We can't control the quality of our product as well as a Procter and Gamble control engineer on a production line can. . . . Wlien you buy a box of Tide, you can reasonably be 99 and 44/100ths percent sure that this stuff will work to get your clothes clean. When you buy a Holiday Inn room, you're sure at some lesser percentage that it will work to give you a good night's sleep without any hassle, or people banging on the walls and all the bad things that can happen in a hotel.9)

Not all variations in service delivery are necessarily negative. Modern service businesses are recognizing the value of customizing at least some aspects of the service offering to the needs and expectations of individual customers. In some fields, like health care, customization is essential.10)

Harder for Customers to Evaluate
Most physical goods tend to be relatively high in "search attributes ."These are characteristics that a customer can determine prior to purchasing a product, such as color, style, shape, price, fit, feel, and smell. Other goods and some services, by contrast, may emphasize "experience attributes" that can only be discerned after purchase or during consumption (e.g., taste, wearability, ease of handling, quietness, and personal treatment). Finally, there are "credence attributes"—characteristics that customers find hard to evaluate even after consumption. Examples include surgery and auto repairs, where the results of the service delivery may not be readily visible.11)

No Inventories for Services
Because a service is a deed or performance, rather than a tangible item that the customer keeps, it is "perishable" and cannot be inventoried. Of course, the necessary facilities, equipment, and labor can be held in readiness to create the service, but these simply represent productive capacity, not the product itself. Having unused capacity in a service business is rather like running water into a sink without a stopper. The flow is wasted unless customers (or possessions requiring service) are present to receive it. When demand exceeds capacity, customers may be sent away disappointed, since no inventory is available for backup. An important task for service marketers, therefore, is to find ways of smoothing demand levels to
match capacity.
Importance of the Time Factor
Many services are delivered in real time. Customers have to be physically present to receive service from organizations such as airlines, hospitals, haircutters, and restaurants. There are limits as to how long customers are willing to be kept waiting and service must be delivered fast enough so that customers do not waste time receiving service. Even when service takes place in the back office, customers have expectations about how long a particular task should take to complete—whether it is repairing a machine, completing a research report, cleaning a
suit, or preparing a legal document.Today's customers are increasingly time sensitive and speed is often a key element in good service.

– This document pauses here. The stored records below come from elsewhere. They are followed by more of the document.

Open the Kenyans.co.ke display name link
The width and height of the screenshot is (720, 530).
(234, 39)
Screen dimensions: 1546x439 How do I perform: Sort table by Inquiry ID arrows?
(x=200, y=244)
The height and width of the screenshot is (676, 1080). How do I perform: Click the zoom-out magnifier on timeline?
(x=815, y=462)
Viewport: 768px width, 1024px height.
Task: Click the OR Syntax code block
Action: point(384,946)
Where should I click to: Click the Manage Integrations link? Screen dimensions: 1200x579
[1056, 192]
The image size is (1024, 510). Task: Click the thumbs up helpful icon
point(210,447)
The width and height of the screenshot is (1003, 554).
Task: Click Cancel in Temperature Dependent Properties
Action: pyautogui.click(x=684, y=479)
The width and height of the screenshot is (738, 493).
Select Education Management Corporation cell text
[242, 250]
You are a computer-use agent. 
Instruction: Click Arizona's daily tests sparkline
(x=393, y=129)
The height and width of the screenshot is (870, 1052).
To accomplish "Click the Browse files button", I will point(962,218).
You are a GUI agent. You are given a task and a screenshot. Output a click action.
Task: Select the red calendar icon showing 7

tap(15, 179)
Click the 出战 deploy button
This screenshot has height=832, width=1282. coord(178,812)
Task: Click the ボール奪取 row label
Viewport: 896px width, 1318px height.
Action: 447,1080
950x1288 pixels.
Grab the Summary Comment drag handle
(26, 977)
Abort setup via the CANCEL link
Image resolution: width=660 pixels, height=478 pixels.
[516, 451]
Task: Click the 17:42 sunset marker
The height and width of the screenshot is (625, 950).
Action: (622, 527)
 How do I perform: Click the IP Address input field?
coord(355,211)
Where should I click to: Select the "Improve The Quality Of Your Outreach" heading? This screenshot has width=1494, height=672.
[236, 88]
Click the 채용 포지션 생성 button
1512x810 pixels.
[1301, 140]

Different Distribution Channels
Unlike manufacturers that require physical distribution channels to move goods from factory to customers, many service businesses either use electronic channels (as in broadcasting or electronic funds transfer) or combine the service factory, retail outlet, and point of consumption at a single location. In the latter instance, service firms are responsible for managing customer-contact personnel. They may also have to manage the behavior of customers in the service factory to ensure smoothly running operations and to avoid situations in which one person's behavior irritates other customers who are present at the same time.